— BEGIN Text segment —

# 📊 01_data_selection.ipynb — Data Selection Pipeline

This notebook prepares the dataset for our instruction tuning experiments by applying **active example selection** to the OpenMathInstruct-1 dataset. Inspired by the LESS paper (Zhang et al., 2024), we aim to test whether **strategically selected examples** can improve instruction-following performance more efficiently than random sampling.

## 🔧 What this notebook does:

1. **Load** a 10,000-example subset of the OpenMathInstruct-1 dataset
2. **Generate sentence embeddings** for the instructions using `MiniLM`
3. **Select 1,000 examples** using **KMeans clustering** to maximize diversity
4. **Also sample 1,000 random examples** as a baseline
5. **Save all outputs** to the `data/` folder for training and evaluation

## 🗂 Outputs:

| File | Description |
|------|-------------|
| `data/openmath_full.json` | All 10K instruction-response pairs |
| `data/openmath_embeddings.npy` | Vector embeddings of instructions |
| `data/openmath_selected_1k.json` | 1K clustered examples (smart selection) |
| `data/openmath_random_1k.json` | 1K random examples (baseline) |

These datasets will be used to train separate models and evaluate instruction-following quality using AlpacaEval.

— END Text segment —
— BEGIN Extracted records —

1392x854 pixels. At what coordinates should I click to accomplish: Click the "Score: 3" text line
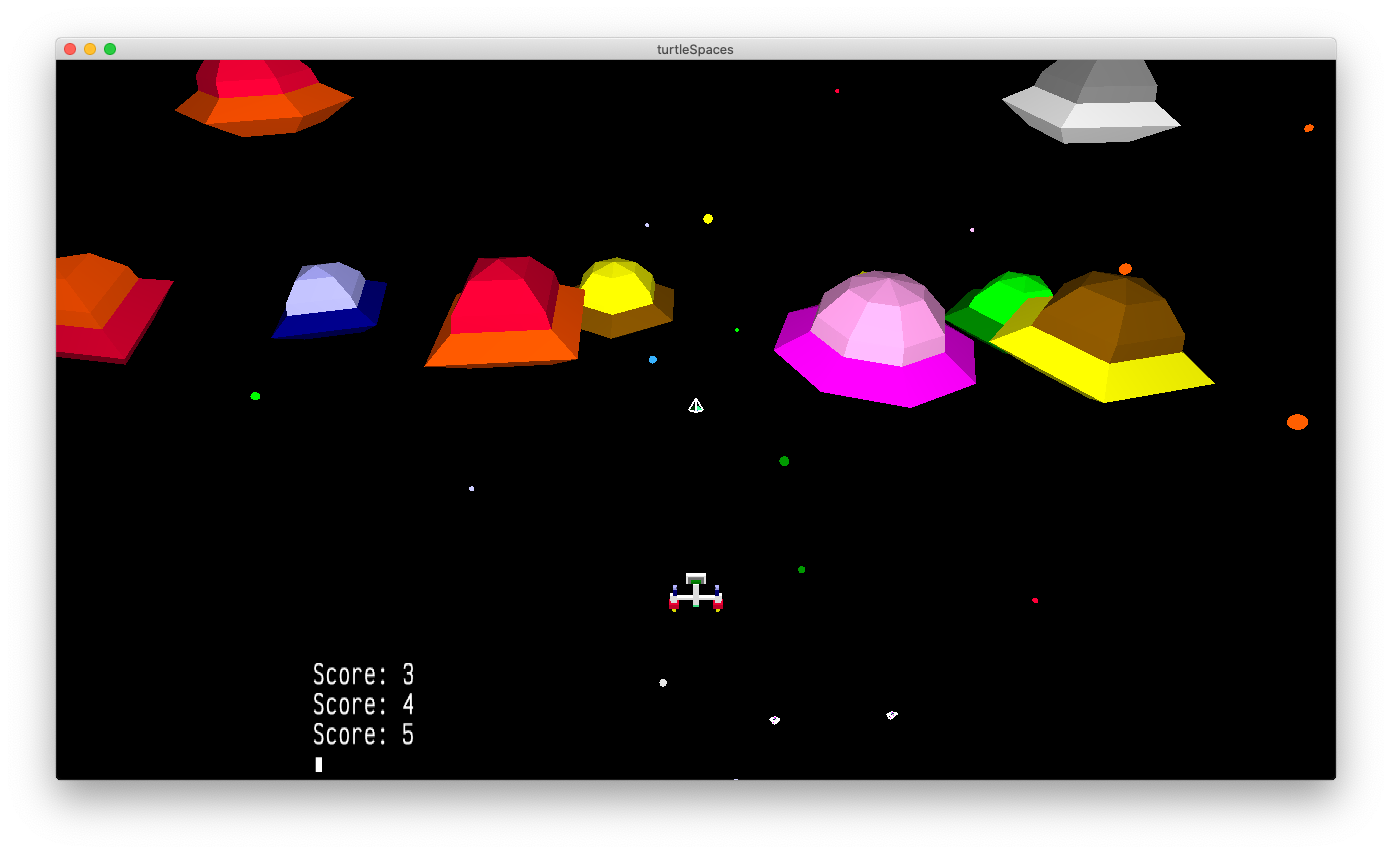pyautogui.click(x=363, y=674)
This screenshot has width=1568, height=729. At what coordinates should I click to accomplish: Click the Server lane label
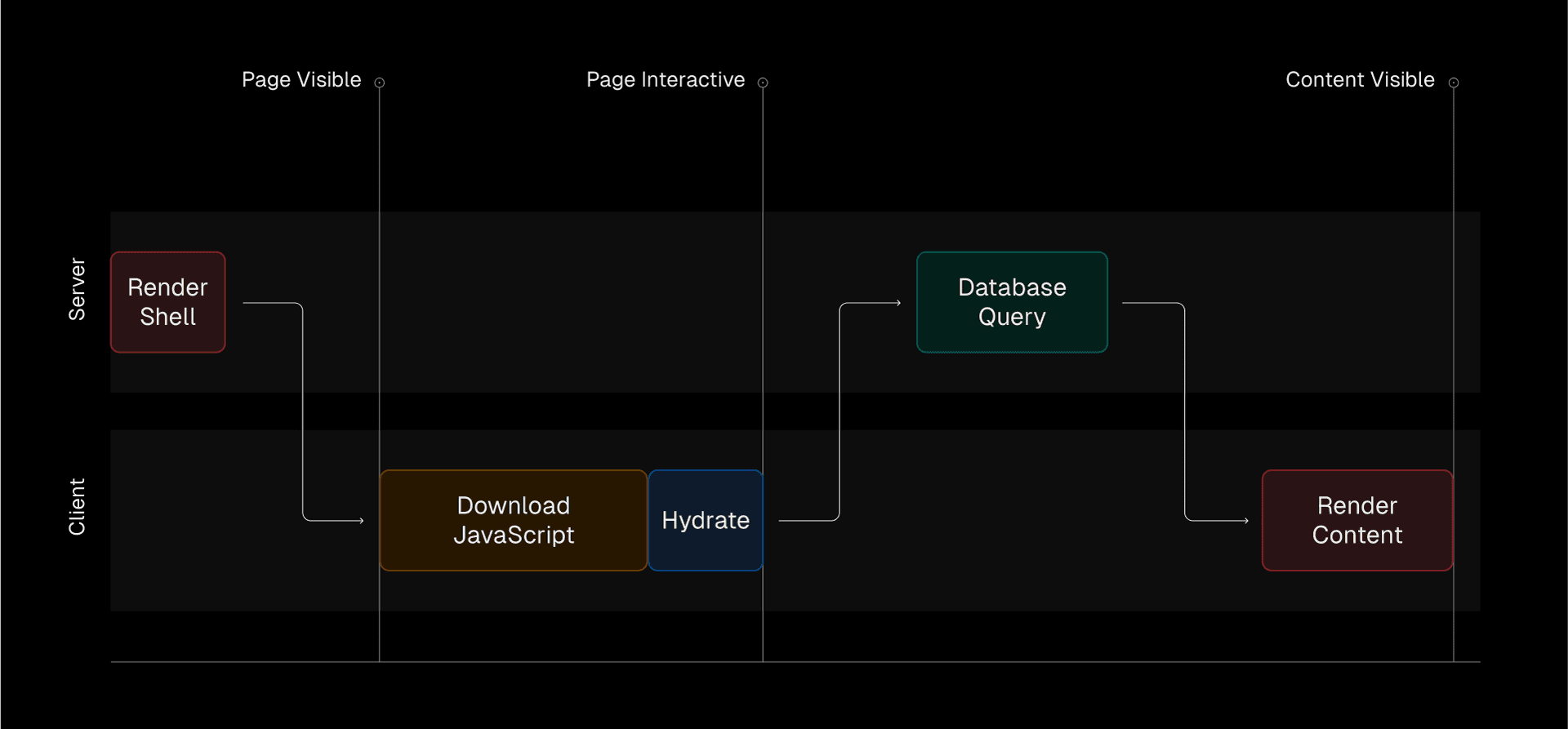tap(77, 289)
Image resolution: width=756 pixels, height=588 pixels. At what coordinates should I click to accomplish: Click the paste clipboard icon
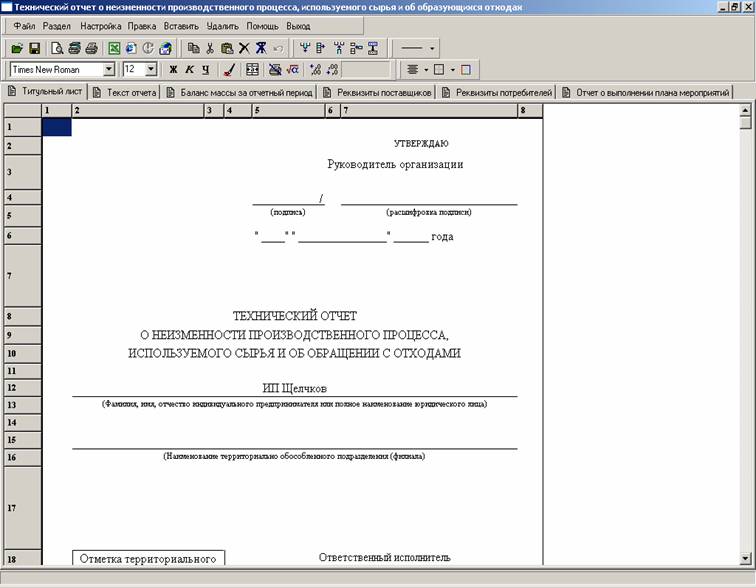(x=227, y=48)
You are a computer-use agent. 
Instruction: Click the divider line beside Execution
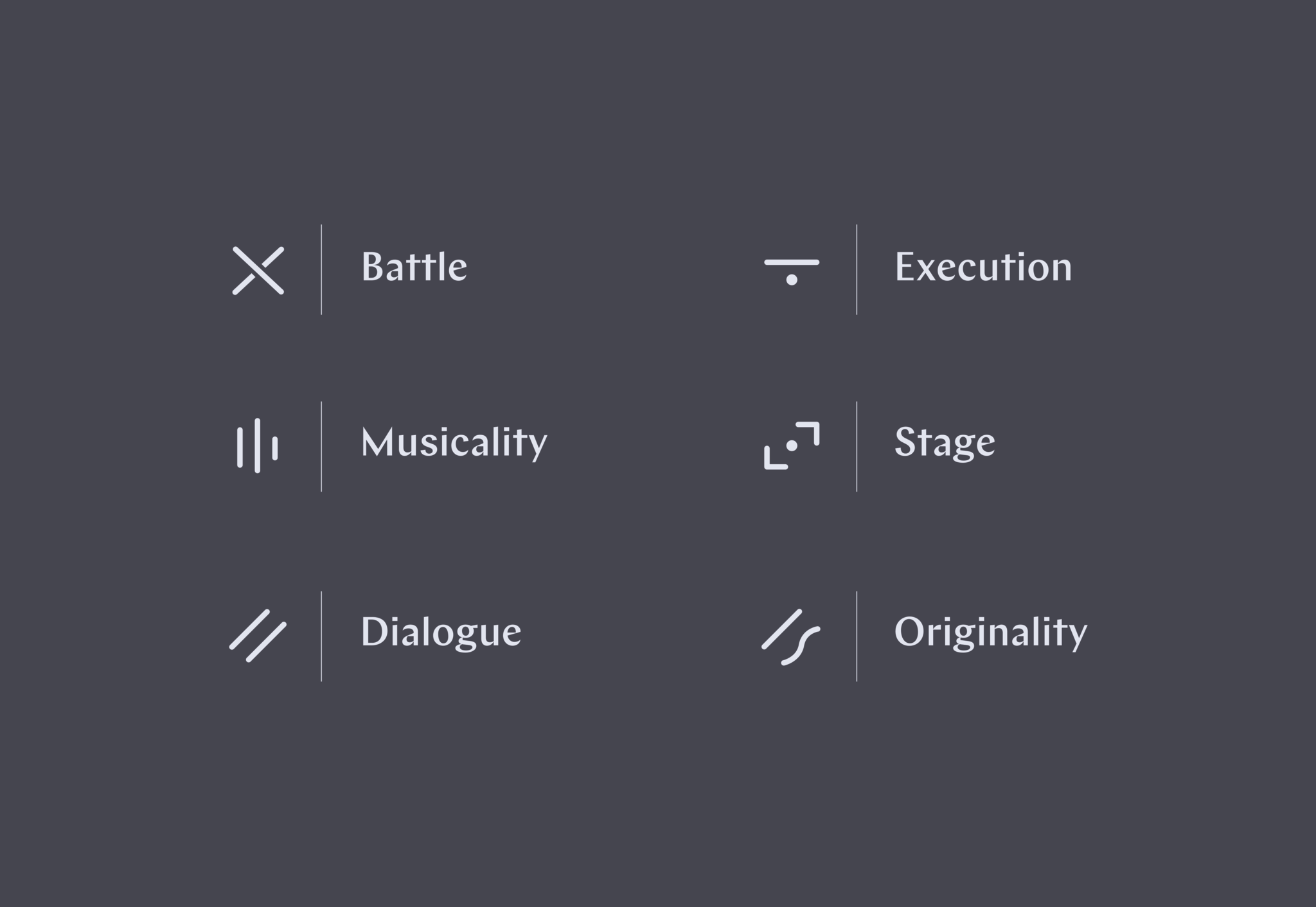click(x=857, y=269)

— END Extracted records —

**Work to do:**
Repeat the part of the notebook description from "# 📊 01_data_selection.ipynb" up to and including "than random sampling.", word for word. The data that comes after the text was taken from a different source.

**Task response:**
# 📊 01_data_selection.ipynb — Data Selection Pipeline

This notebook prepares the dataset for our instruction tuning experiments by applying **active example selection** to the OpenMathInstruct-1 dataset. Inspired by the LESS paper (Zhang et al., 2024), we aim to test whether **strategically selected examples** can improve instruction-following performance more efficiently than random sampling.